* [STORED DATA]

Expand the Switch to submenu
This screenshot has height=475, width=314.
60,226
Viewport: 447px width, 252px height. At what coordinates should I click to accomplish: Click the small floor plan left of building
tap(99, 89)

* [EXERCISE DESCRIPTION] Transcribe the data above completely and exactly.

* [REPLY]
Expand the Switch to submenu
This screenshot has height=475, width=314.
60,226
Viewport: 447px width, 252px height. At what coordinates should I click to accomplish: Click the small floor plan left of building
tap(99, 89)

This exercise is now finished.